Yo dawg, I heard you liked containers so I put a container inside your container!
In all seriousness though, I wonder if this could solve one of our issues of running mutli-container apps in Azure, which is currently causing us some trouble in regards to VNETs and Private Endpoints. I’m sure it’s likely because we should be using Kubernetes or similar, or at the very least have someone who knows how to actually set the Ops part of DevOps up better than we currently do. Long story short, those things won’t realistically happen, and if we could solve them by running multiple podmans inside a docker docker-container deployed as an azure app then we could likely fix our security issues of not being able to setup VNETs and PEs on multi-container apps because it’s been a “up-coming” feature for at least a year.
I’d be interested to know your thoughts on it. The efficiency doesn’t matter as much, our workloads are around 1-5% of our Azure budget which is basically a blip on the bigger budgets.
Are you running the multi-container apps under App Service?
Yes, with the docker compose option.
Container-in-container also pushes a number of responsibilities from the the App Service down into the head container, like ingress, service management, health, logging etc. You might as well run compose/swarm on your own VM(s) than reinvent those wheels.

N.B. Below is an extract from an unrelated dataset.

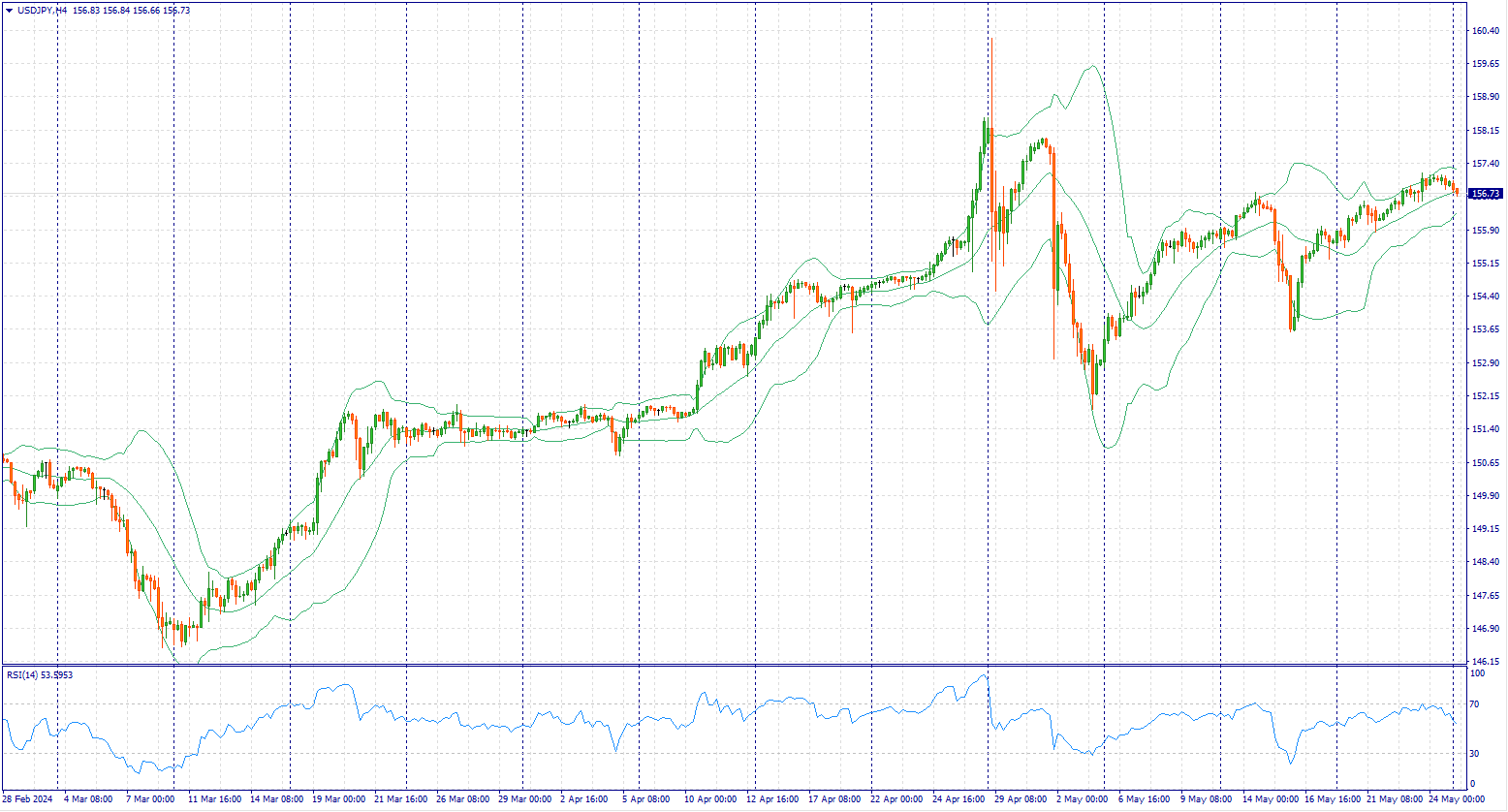Click the 160.40 price scale label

AKS + kompose might be a not too bad option. AKS can deploy on the private vnet and can do private endpoints. The cluster will probably fall over once a year for but it will mostly manage itself. If you leave k8s to auto upgrade, run a microk8s instance as a test env somewhere and it will hit the upgrade issues before AKS releases a k8s version.
- https://github.com/kubernetes/kompose
- https://learn.microsoft.com/en-us/azure/aks/private-clusters...